Muy bien la entrevista a esta mujer que no tiene nombre y apellido sonoro y que por lo tanto necesita trabajar, hacerlo bien para tener reconocimiento. No como otras que ya con el sonoro nombrecito lo tienen todo hecho. Sean escrritoras, periodistas o influencers. Si tienes un nombre sonoro, especial y diferente, cualquier cosa que escribas o que hagas, tendrá resonancia y reconocimiento social.
Me ha gustado que no se nombre en la entrevista a la tan manoseada posverdad y que se llamen a las cosas por su nombre: verdad, mentira. Me ha parecido una mujer y un entrevistador alejados del relativismo y cercanos a la condición humana. Las cosas, por su nombre. Bastante infrecuente.
Si yo hubiera podido le hubiera preguntado su opinión sobre las fáctorías de «relatos» existentes y su influencia en el periodismo actual. Como y por qué los periodistas se dejan embaucar por ellos.También por la conquista del periodismo, hasta casi desaparecer, por la política. Por último, le preguntaría por qué ese auge, que lo inunda todo, en el periodismo, del influencerismo y que los medios les hagan tan lastimosamente el juego a estos vividores del cuento.
Saludos.
No creo que a nadie le guste que le mientan. Lo que ocurre es que no soportamos la verdad cuando nos parece dura. Por eso no se habla de muchas cosas importantes y las personas solemos estar siempre hablando de superficialidades. Por eso triunfa el cotilleo y languidece la filosofía, por poner un ejemplo. Parece que la realidad tiene más capas que una cebolla, pero no es así. Es nuestra percepción de las cosas, el subjetivismo, lo que cambia. Lo que a mí me hace feliz, a otro lo haría desdichado. Estamos irremediablemente condicionados por nuestra subjetividad. Si a usted le gusta, es su privilegio, pero debemos dejar de mirarnos a nosotros mismos, debemos superar la opinión y, en la medida de nuestra inteligencia, buscar la objetividad. Hoy vivimos más sometidos a la mentira que en el pasado, porque hoy la mentira ya no se manifiesta como contradicción e incongruencia, sino como estafa. Por ejemplo, el timo de señalar a la actividad humana como única responsable de los cambios climatico (que nunca ha dejado de haberlos).

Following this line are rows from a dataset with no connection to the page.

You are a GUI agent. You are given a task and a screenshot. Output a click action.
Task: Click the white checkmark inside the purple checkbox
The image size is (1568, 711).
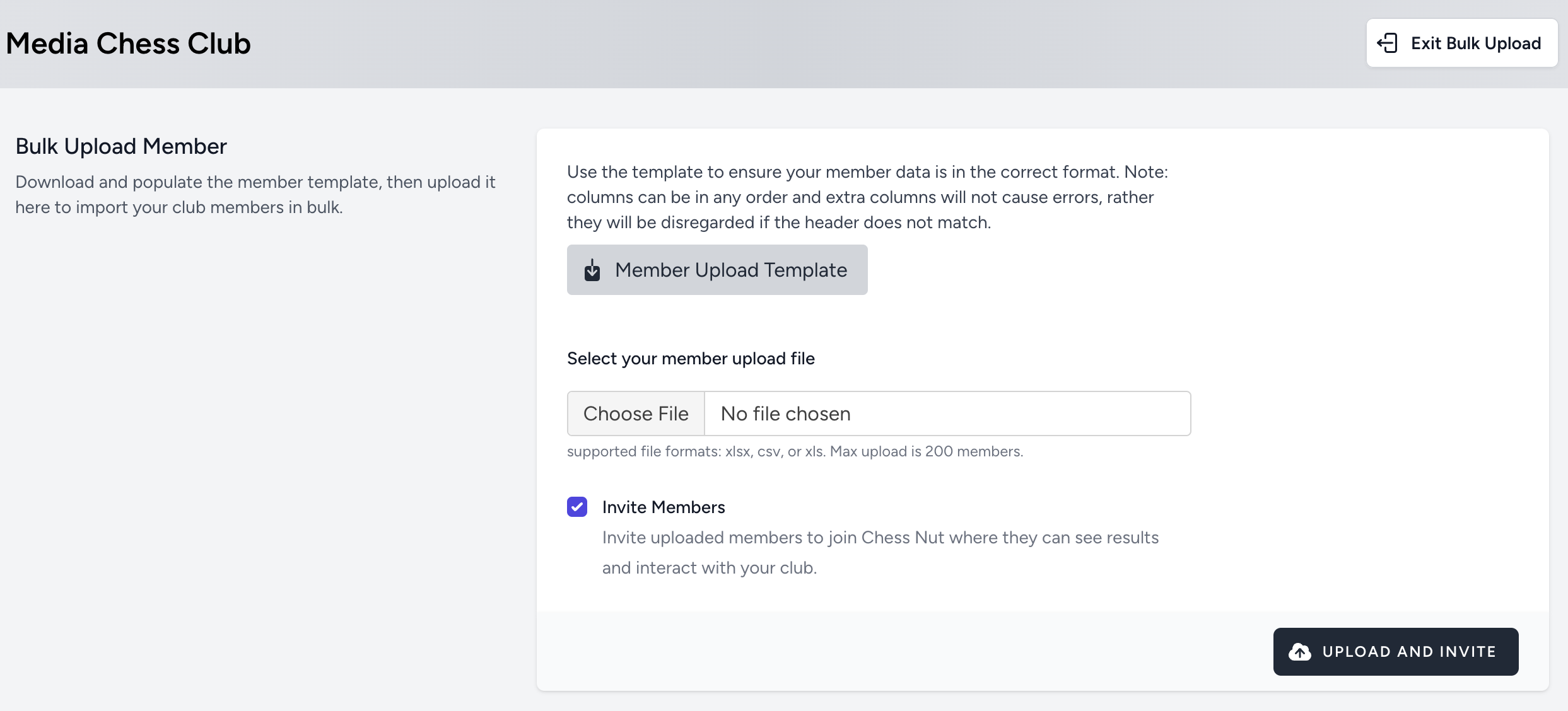pyautogui.click(x=576, y=507)
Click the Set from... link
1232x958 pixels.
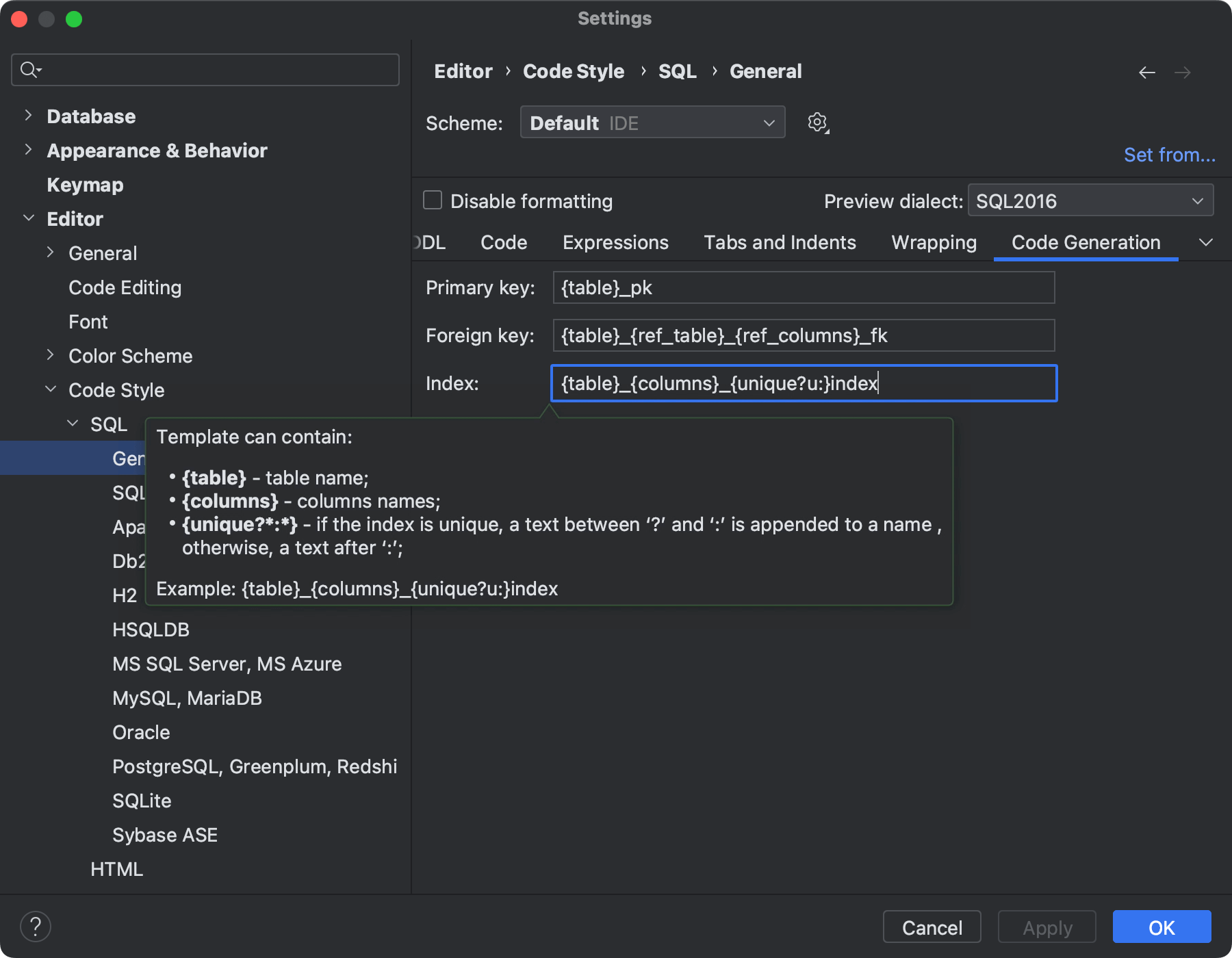(x=1168, y=154)
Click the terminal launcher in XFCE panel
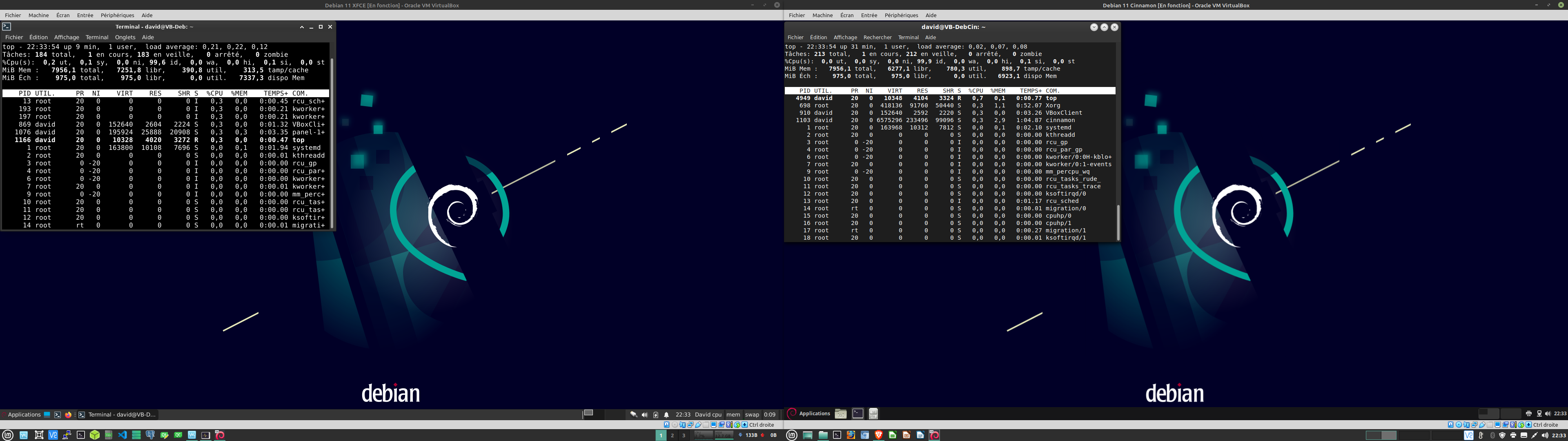 [x=57, y=415]
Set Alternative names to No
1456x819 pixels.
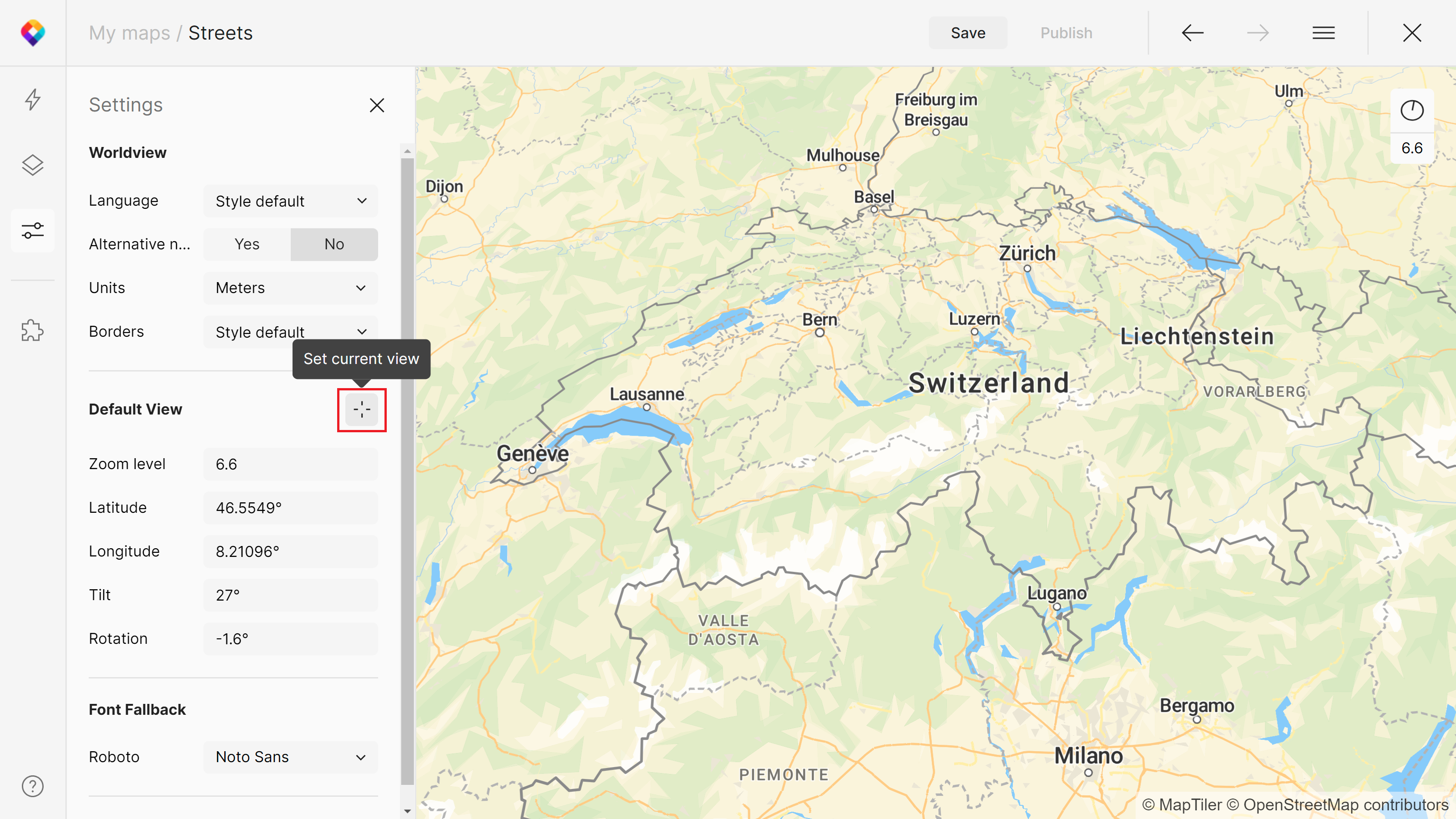click(334, 244)
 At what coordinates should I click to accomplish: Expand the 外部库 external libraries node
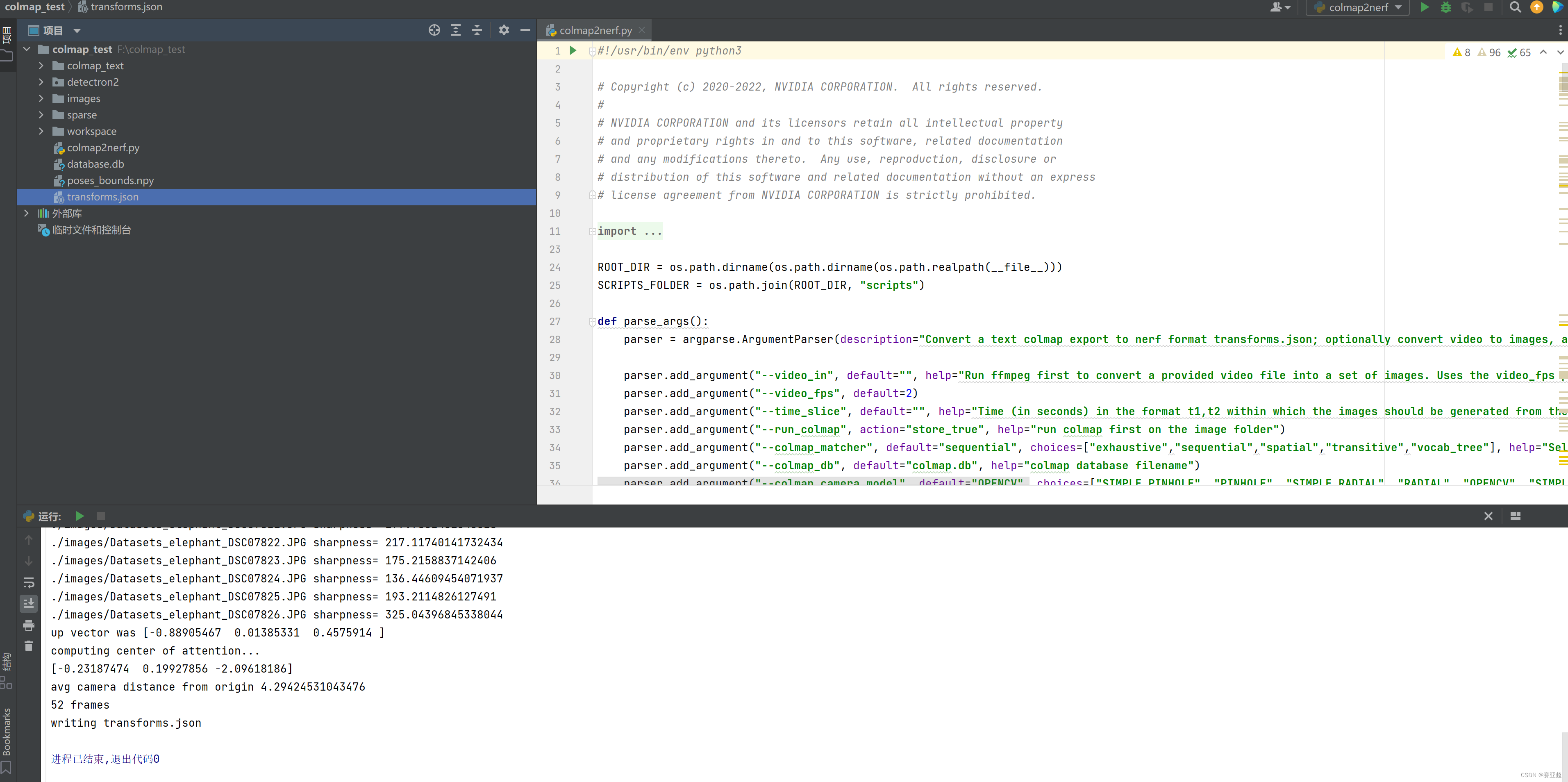point(26,213)
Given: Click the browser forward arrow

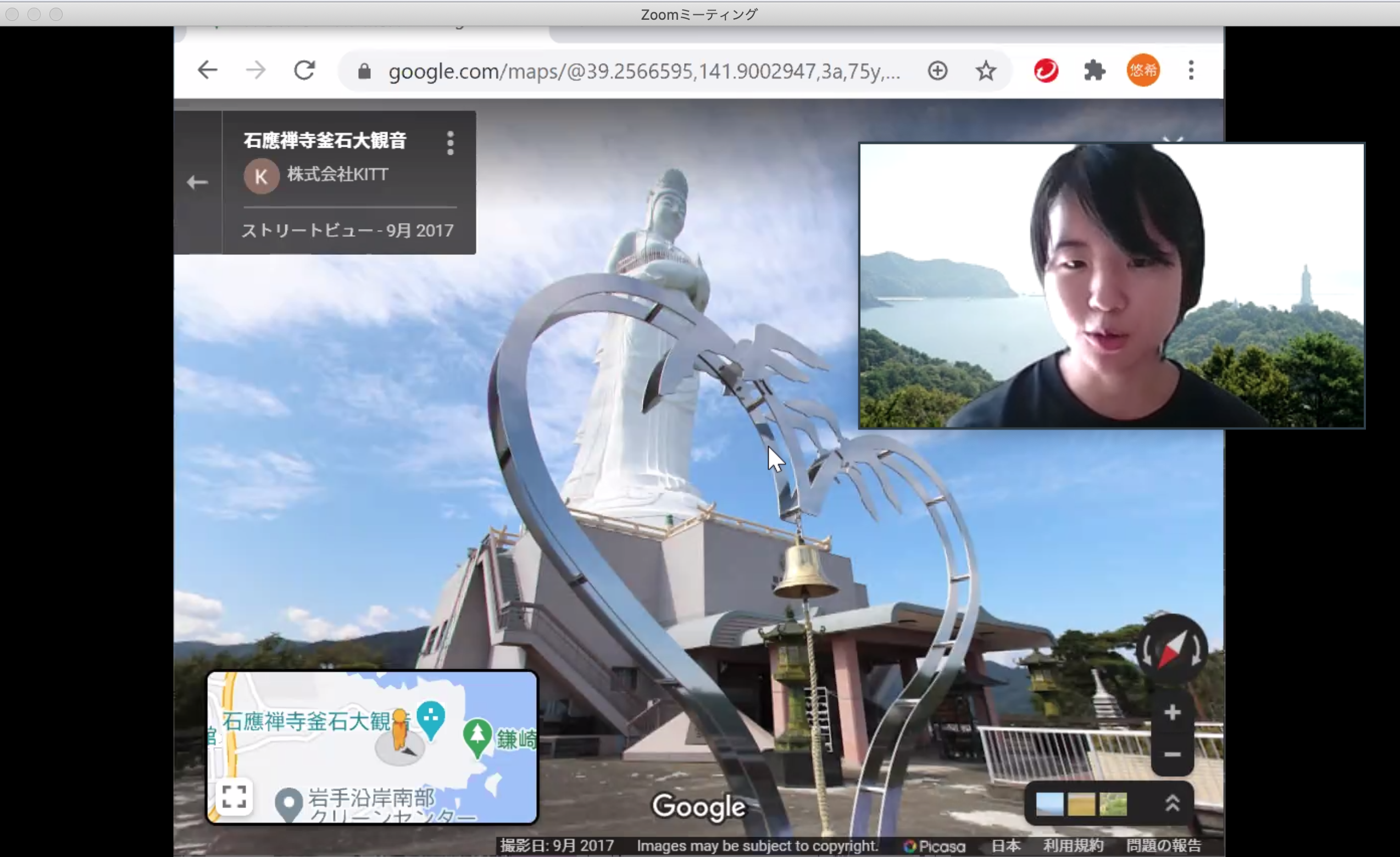Looking at the screenshot, I should [x=255, y=70].
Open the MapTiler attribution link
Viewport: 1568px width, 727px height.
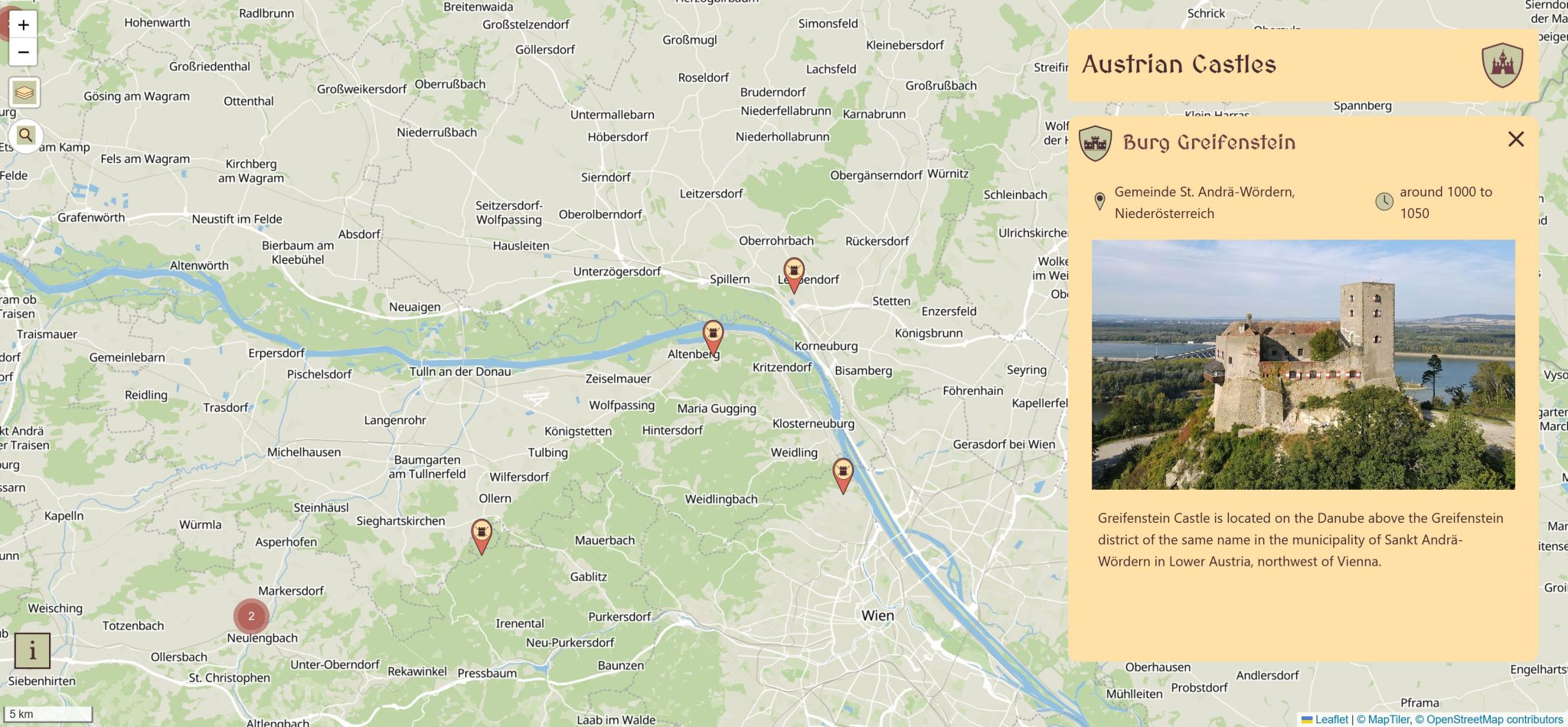(1387, 719)
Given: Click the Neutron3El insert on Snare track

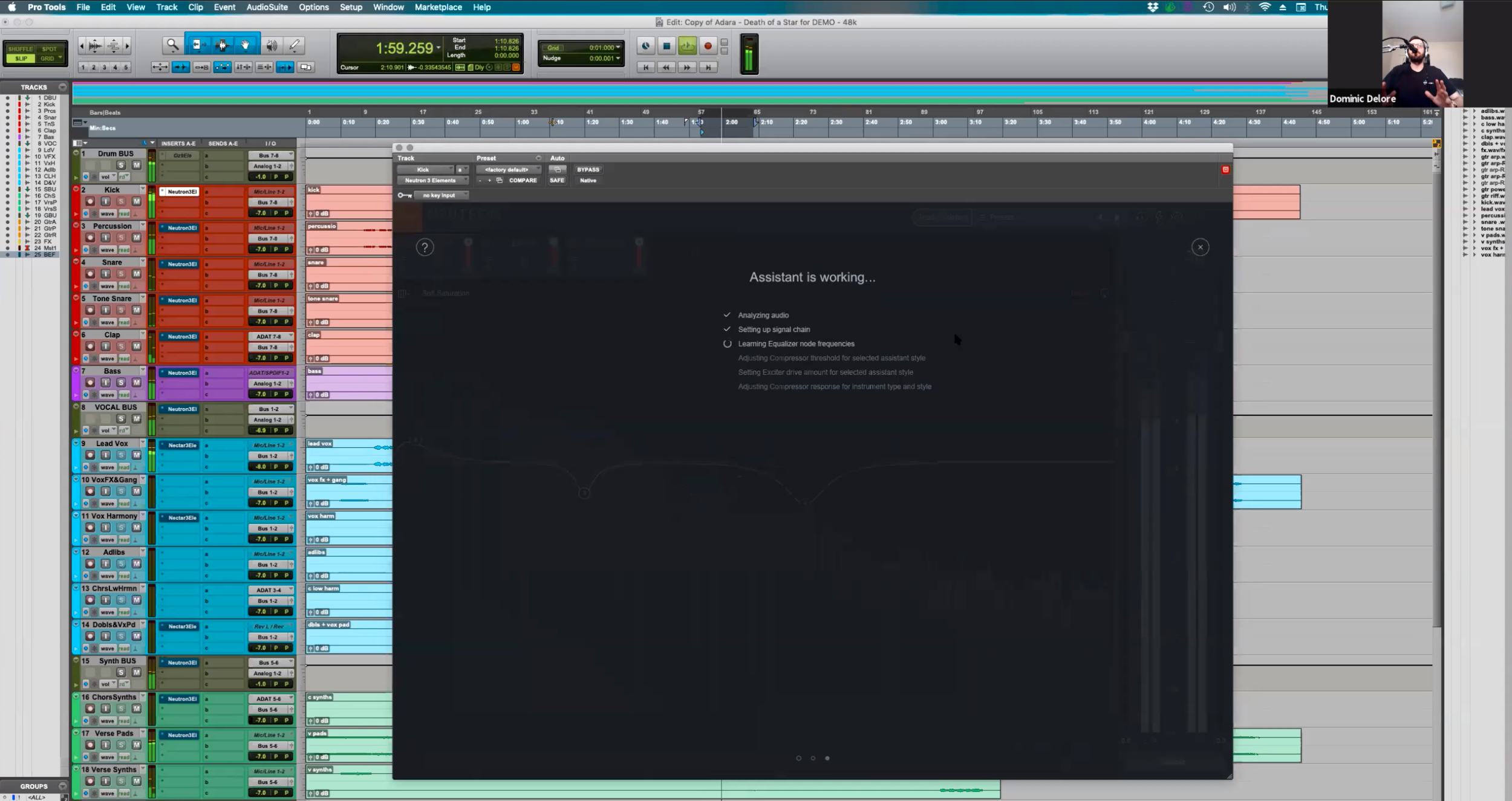Looking at the screenshot, I should point(181,264).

En cuanto a la mentira del ratoncito Pérez y los cuentos de hadas, pertenecen a un nivel elemental de la educación. A un niño de pecho no le puedes dar un cocido, le tienes que dar el sustento adecuado a su edad. Nadie dice a un niño que los cuentos infantiles son verdad y que debe tomarlos como hecho histórico. Los cuentos y fábulas cumplen la función de enseñar a distinguir el bien del mal, de enseñar de las malas consecuencias de obrar mal o mentir. Es más, los cuentos y fábulas son tipos de realidades que se repiten, como el descrédito del mentiroso en ‘Pedro y el lobo’. En rigor, puede ser mentira el suavizar la verdad, explicarla con metaforas o decir «voy a tener un buen día». Pero no tiene la misma carga moral decir «mira, un burro volando» para echarnos unas risas, que decir «Cariño, no es lo que parece», por ejemplo. Creo que no es muy difícil. Seamos tolerantes con el mentiroso en la medida de nuestra paciencia, pero no aceptemos la mentira porque esté en todas partes. No dejemos de llamar al pan, pan, y al vino, vino. A es A y B es B es un principio de filosofía elemental, sin el que no hay sociedad, ni progreso social, ni civilización.